Le texte que nous traduisons ici a été posté pour la première fois sur le compte WeChat de Shi Zhan – à destination, donc, de ses abonnés. Il a ensuite été republié sur le site Exploration et Vues libres, journal de dimensions importantes à l’audience substantielle. Le premier intérêt de ce texte est donc qu’il ne fait pas partie de la catégorie des publications qui auraient réussi à échapper à la censure chinoise. Au contraire : les éditeurs d’une publication importante ont jugé bon de le publier en considérant que ce que Shi avait à dire intéresserait les lecteurs. À la lecture, ce point invite à la réflexion tant Shi semble pousser loin sa thèse de l’interaction des mondes hors ligne et en ligne.
Comme un certain nombre d’autres textes qui ont émergé en Chine à la suite de l’invasion de l’Ukraine, la publication de Shi Zhan n’entre pas directement dans le cadre utilisé par le régime et ses organes de propagande pour aborder cette question.

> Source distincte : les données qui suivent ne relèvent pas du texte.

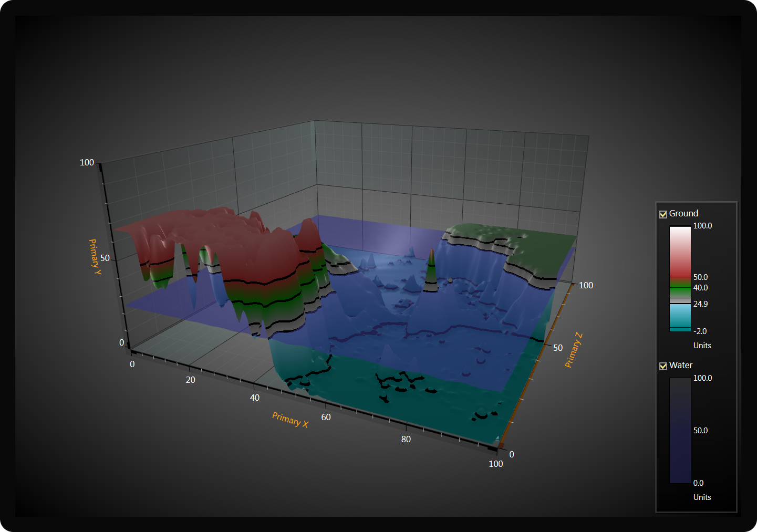Select the Primary X axis title
The image size is (757, 532).
pyautogui.click(x=290, y=420)
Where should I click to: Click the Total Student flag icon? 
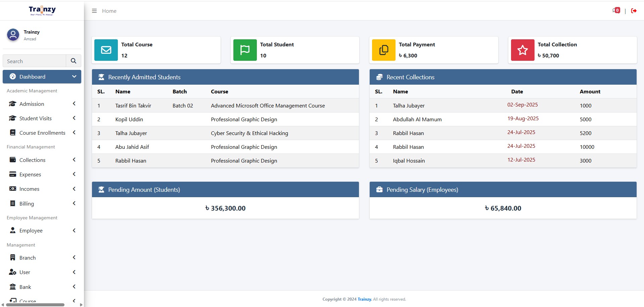(x=245, y=50)
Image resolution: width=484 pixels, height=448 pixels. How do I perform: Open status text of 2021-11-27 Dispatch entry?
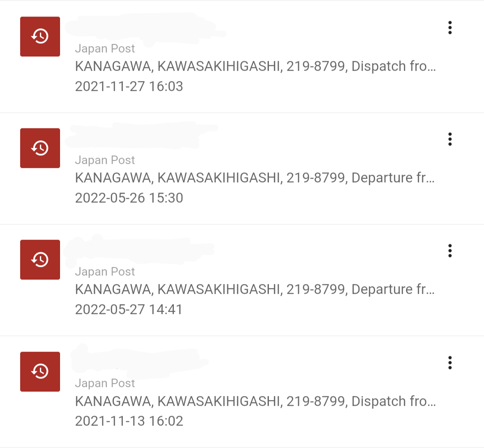[x=255, y=66]
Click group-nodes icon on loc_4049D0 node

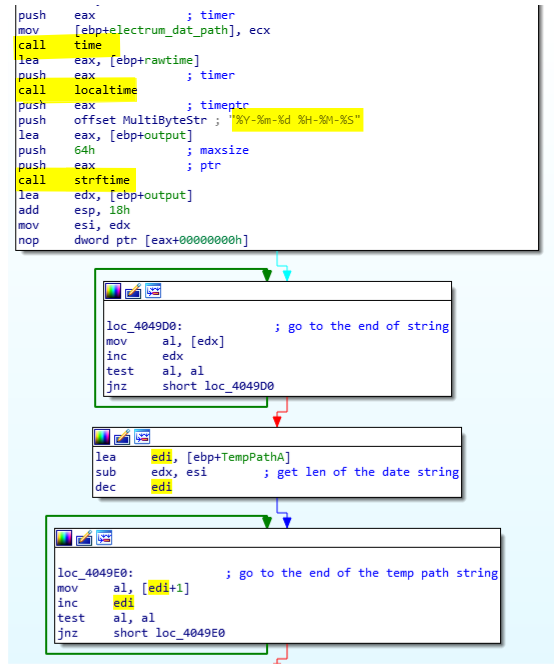(x=153, y=291)
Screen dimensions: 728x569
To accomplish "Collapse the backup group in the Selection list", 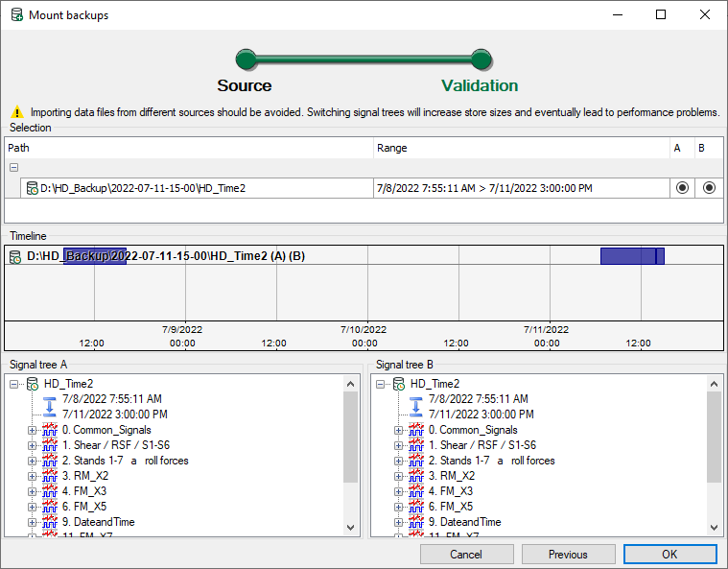I will [14, 167].
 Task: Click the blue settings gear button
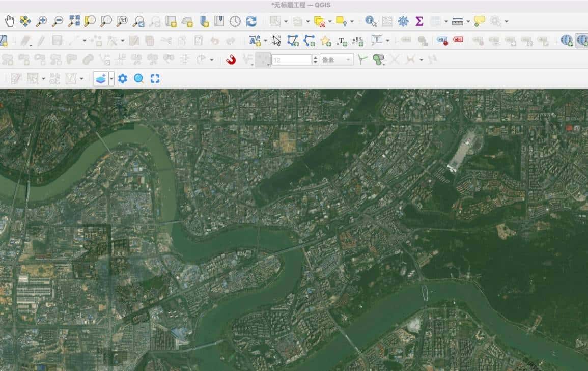point(122,79)
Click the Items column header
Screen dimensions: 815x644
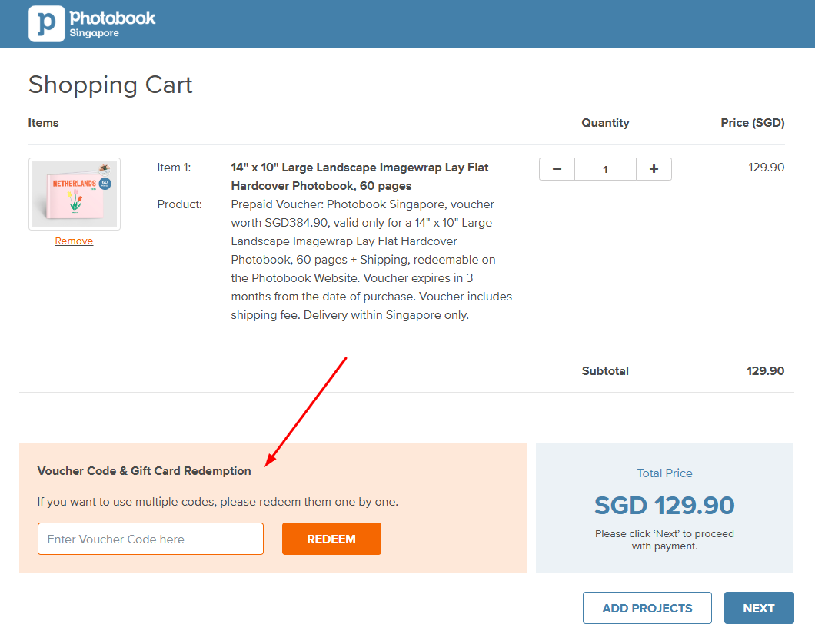[43, 123]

Il ne défend ni ne condamne aucune des deux parties. Shi envisage la guerre depuis la perspective des plateformes et des réseaux, en observant les interactions du monde en ligne et du monde hors ligne dans la bataille et l’image renvoyée par la guerre, en particulier par l’image de Zelensky. Ces observations le conduisent à cette conclusion étonnante : par l’organisation de sa résistance, l’Ukraine aurait compris comment seront gagnées les guerres futures à l’ère du métavers.
La guerre russo-ukrainienne se déroule à la fois en ligne et hors ligne, les deux dimensions étant fortement intégrées et se façonnant mutuellement, avec la caractéristique d’être profondément mise en réseau. On pourrait dire qu’il s’agit simplement d’une guerre du métavers – truffée de métaphores.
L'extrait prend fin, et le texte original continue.